* [WHAT TO PRODUCE]: Pictures are to be left out; otherwise, copy exactly the lines from the line containing "This screenshot has width=1170, height=1072." through the end of the data.

(RAW DATA Opens)

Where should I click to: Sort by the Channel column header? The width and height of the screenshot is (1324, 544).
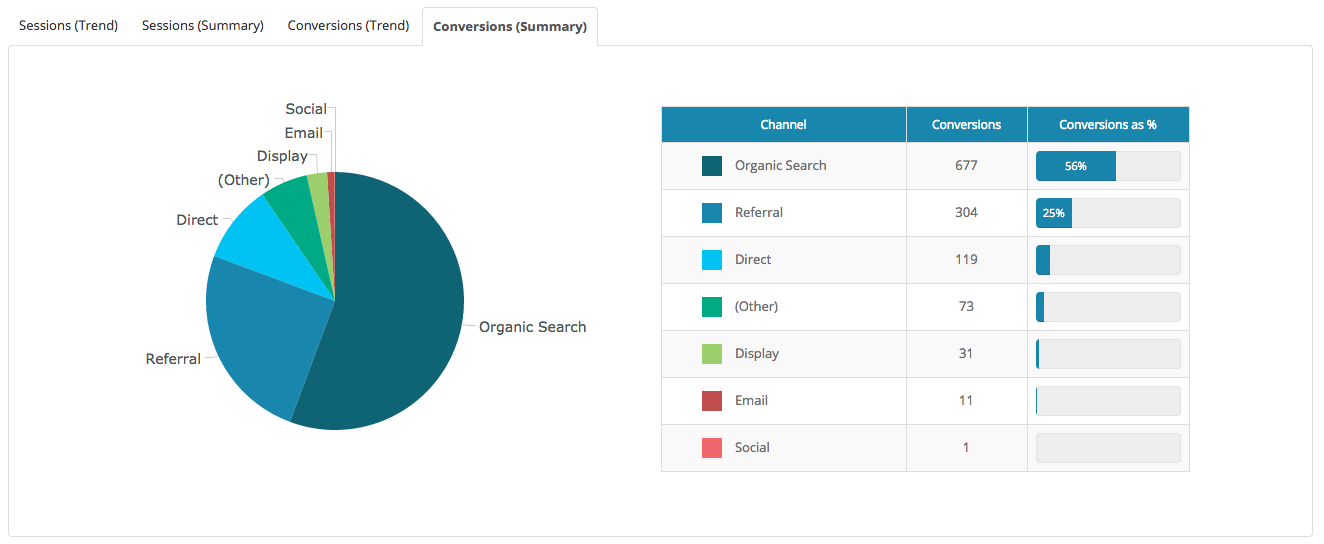783,125
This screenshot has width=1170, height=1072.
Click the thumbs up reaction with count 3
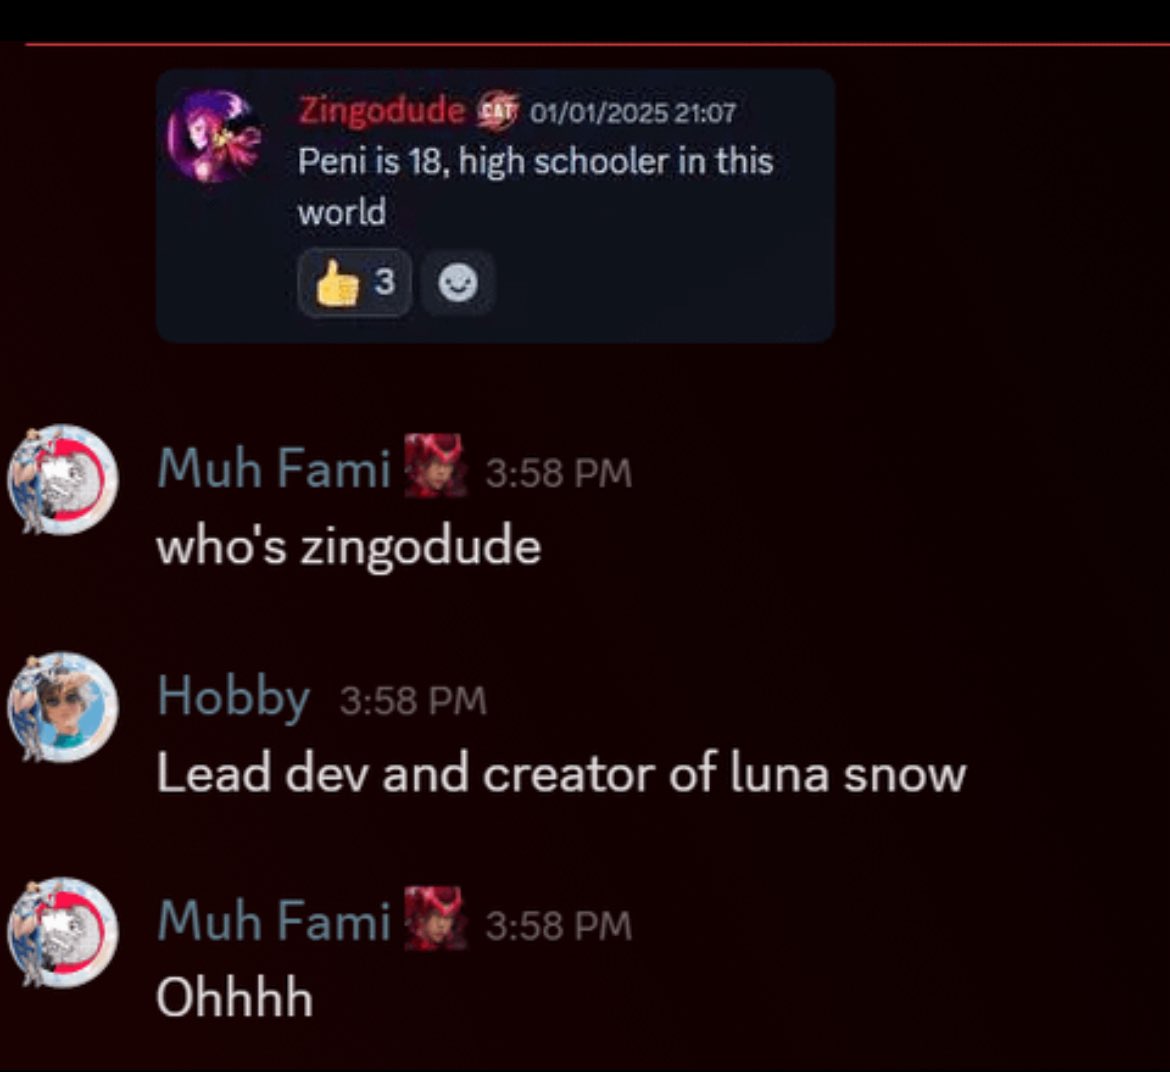(x=354, y=283)
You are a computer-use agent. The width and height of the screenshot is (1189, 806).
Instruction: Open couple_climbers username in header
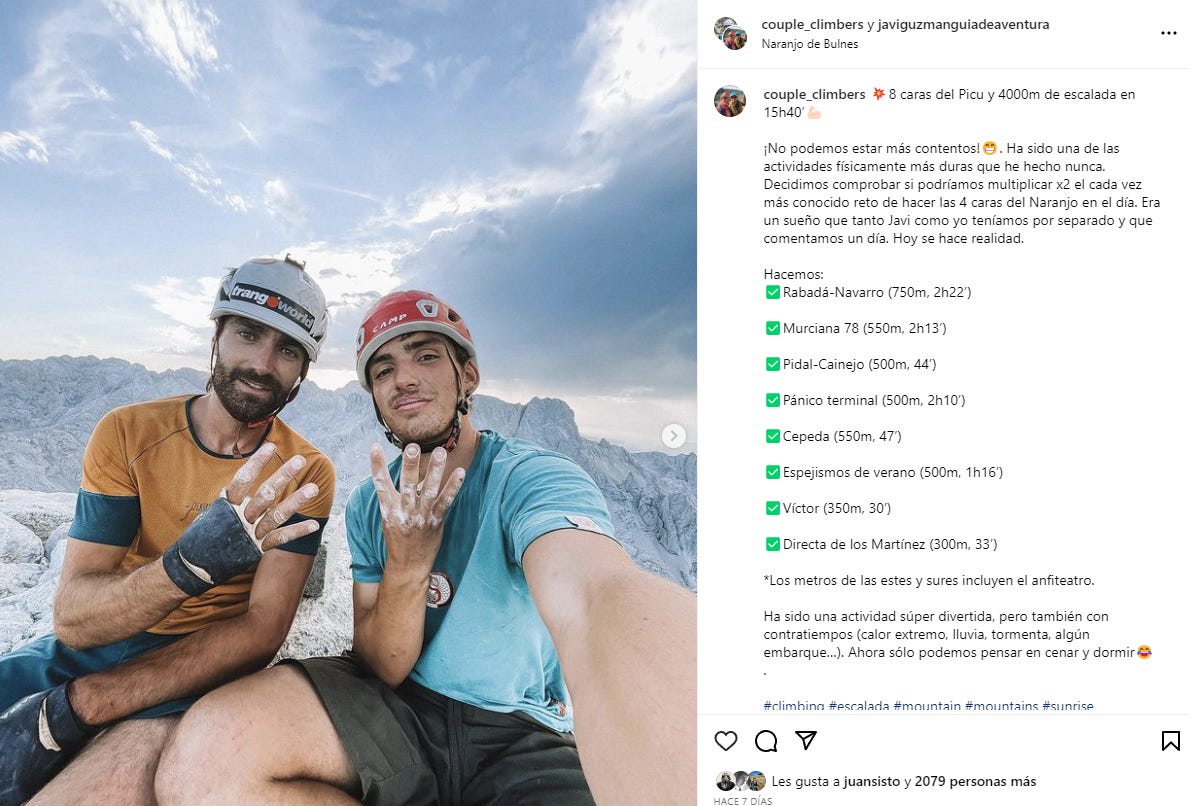[812, 24]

(RAW DATA Closes)

* [SOLUTION FOR THIS EXERCISE]:
This screenshot has width=1170, height=1072.
Click the thumbs up reaction with count 3
(x=354, y=283)
You are a computer-use agent. The width and height of the screenshot is (1189, 806).
Instruction: Open couple_climbers username in header
[812, 24]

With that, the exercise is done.